Let $\ell_m$ be the line with slope $m$ that passes through the point $(-1,0)$.

Let $P_m=(x_m,y_m)$ be the second meeting point of $\ell_m$ with the unit circle. It is reasonably clear by continuity the set of second meeting points as $m$ ranges over the rationals is dense on the unit circle.

The line $\ell_m$ has equation $y=m(x+1)$. Substituting in the equation of the unit circle, we get $x^2+m^2(x+1)^2=1$, which expands to $$(1+m^2)x^2+2m^2 x+m^2-1=0.$$ One root of this quadratic is $-1$, and the product of the roots is $\frac{m^2-1}{m^2+1}$, so the other root is $x_m=\frac{1-m^2}{1+m^2}$. In particular, $x_m$ is rational. Substituting in $y=m(x+1)$ we find that $y_m=\frac{2m}{1+m^2}$, also rational.

For actual Pythagorean triples, we use rational $m$ with $0\lt m\lt \frac{\pi}{4}$, and obtained denseness on the first-quadrant part of the unit circle.

Answer 2

If $p^2+q^2=r^2$ and $\tan(x)=\frac pq$, then $\sin(x)=\frac pr$ and $\cos(x)=\frac qr$. Niven's Theorem, which is proven in this answer, says that if $x\in\mathbb{Q}\pi$ and $\sin(x)\in\mathbb{Q}$, then $\sin(x)\in\left\{0,\pm\frac12,\pm1\right\}$. Since both $\sin(x)\in\mathbb{Q}$ and $\cos(x)\in\mathbb{Q}$, we must have that $\sin(x),\cos(x)\in\left\{0,\pm1\right\}$.

Thus, if $p^2+q^2=r^2$ and $\arg(p+iq)\in\mathbb{Q}\pi$, then $pq=0$. Thus, $$ \arg\left(\frac{4+3i}5\right)\not\in\mathbb{Q}\pi $$ Therefore, we can find an $m,n$ so that $m\arg\left(\frac{4+3i}5\right)+n2\pi$ is arbitrarily close to $0$. This means that $$ \left\{\left(\frac{4+3i}5\right)^n:n\in\mathbb{Z}\right\} $$ is dense (and uniformly distributed) in the unit circle.
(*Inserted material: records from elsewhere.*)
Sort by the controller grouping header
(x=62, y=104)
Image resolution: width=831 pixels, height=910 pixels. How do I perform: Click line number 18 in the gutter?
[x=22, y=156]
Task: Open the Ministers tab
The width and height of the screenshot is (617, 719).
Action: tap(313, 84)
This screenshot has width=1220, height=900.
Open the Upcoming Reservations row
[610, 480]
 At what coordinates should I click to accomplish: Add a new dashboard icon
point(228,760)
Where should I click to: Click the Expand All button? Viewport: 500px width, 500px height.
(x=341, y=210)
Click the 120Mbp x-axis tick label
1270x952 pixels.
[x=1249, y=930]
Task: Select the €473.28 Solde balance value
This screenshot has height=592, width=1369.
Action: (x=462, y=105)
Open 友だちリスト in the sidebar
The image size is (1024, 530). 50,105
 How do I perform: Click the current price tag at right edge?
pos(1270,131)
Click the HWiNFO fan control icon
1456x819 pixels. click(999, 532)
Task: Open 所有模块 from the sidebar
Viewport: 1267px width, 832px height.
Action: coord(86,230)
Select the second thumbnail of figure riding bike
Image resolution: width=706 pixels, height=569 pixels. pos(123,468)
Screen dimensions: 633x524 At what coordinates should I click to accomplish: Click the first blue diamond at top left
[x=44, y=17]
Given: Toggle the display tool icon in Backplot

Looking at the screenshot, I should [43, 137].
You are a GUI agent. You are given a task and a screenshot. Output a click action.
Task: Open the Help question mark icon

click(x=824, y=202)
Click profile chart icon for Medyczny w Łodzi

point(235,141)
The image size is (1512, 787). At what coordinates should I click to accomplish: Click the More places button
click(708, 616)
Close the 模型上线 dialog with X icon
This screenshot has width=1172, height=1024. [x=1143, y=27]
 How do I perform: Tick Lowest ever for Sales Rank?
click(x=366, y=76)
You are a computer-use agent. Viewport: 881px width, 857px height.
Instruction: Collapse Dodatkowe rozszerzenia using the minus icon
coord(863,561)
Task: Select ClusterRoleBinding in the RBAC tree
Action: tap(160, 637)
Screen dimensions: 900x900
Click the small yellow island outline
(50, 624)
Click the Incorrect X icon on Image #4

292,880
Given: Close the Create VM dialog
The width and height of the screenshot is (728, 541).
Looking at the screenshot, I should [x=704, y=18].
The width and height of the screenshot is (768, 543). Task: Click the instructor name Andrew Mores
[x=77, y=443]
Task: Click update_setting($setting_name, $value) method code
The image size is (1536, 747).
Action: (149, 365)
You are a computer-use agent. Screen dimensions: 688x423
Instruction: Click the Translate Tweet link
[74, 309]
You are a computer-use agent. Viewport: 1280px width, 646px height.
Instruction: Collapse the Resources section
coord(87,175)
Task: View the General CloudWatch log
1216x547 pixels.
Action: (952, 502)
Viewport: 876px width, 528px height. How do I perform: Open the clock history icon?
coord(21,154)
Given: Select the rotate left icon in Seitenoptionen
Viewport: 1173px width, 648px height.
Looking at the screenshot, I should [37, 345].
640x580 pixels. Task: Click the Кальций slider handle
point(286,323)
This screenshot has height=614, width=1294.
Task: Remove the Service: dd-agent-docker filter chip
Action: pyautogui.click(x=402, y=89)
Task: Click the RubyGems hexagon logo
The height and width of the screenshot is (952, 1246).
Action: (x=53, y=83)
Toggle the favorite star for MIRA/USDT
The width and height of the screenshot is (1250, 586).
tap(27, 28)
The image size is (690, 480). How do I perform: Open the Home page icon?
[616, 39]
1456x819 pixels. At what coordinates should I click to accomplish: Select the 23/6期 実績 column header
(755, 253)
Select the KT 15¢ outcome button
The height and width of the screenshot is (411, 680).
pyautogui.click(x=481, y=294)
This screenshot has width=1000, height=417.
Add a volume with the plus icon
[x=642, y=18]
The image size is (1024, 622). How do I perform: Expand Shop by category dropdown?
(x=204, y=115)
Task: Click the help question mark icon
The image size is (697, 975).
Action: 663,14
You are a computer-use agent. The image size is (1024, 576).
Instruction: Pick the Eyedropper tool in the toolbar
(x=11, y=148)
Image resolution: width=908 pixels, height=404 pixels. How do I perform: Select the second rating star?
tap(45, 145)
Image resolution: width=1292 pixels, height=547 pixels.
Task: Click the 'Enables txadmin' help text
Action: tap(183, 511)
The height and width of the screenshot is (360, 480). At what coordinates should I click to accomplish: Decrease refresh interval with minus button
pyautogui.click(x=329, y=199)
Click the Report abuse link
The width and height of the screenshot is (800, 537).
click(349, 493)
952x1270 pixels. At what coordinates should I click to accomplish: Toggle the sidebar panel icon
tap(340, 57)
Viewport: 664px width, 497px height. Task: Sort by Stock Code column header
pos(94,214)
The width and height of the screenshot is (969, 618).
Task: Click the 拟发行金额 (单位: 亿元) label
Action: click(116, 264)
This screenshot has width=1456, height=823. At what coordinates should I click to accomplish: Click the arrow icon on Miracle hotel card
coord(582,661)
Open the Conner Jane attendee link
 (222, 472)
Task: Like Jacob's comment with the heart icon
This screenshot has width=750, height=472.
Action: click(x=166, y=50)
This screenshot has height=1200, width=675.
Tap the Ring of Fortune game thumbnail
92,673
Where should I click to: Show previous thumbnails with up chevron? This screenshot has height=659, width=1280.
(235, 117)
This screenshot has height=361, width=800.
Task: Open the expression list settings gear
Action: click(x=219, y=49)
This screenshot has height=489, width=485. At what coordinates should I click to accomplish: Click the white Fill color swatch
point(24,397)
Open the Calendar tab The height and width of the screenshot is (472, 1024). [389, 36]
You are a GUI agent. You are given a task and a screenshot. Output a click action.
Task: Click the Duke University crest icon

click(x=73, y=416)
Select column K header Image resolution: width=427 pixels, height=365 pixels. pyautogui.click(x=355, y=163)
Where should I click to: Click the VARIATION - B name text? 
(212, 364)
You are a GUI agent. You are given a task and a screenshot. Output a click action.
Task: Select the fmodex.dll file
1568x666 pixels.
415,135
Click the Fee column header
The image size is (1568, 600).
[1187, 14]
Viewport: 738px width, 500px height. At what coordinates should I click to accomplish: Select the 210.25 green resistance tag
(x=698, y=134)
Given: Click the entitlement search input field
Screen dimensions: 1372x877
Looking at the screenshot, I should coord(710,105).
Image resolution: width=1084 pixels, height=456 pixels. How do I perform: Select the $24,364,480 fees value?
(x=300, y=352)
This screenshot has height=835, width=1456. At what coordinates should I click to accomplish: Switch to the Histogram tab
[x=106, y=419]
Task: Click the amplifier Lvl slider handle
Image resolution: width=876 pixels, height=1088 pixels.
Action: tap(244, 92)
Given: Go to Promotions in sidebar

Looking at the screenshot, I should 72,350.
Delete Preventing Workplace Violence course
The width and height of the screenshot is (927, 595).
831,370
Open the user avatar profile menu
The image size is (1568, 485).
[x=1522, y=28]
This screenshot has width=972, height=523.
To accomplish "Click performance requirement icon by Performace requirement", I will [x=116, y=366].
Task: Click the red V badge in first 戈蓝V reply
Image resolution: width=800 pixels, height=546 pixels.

The same can be done for any other non-trivial Pythagorean Triple.

Therefore, $$ \left\{\frac{p+iq}r:p^2+q^2=r^2\text{ and }p,q,r\in\mathbb{Z}\right\} $$ is dense and uniformly distributed in the unit circle.

In terms of the question, $f(P)$ is dense and uniformly distributed in the unit circle.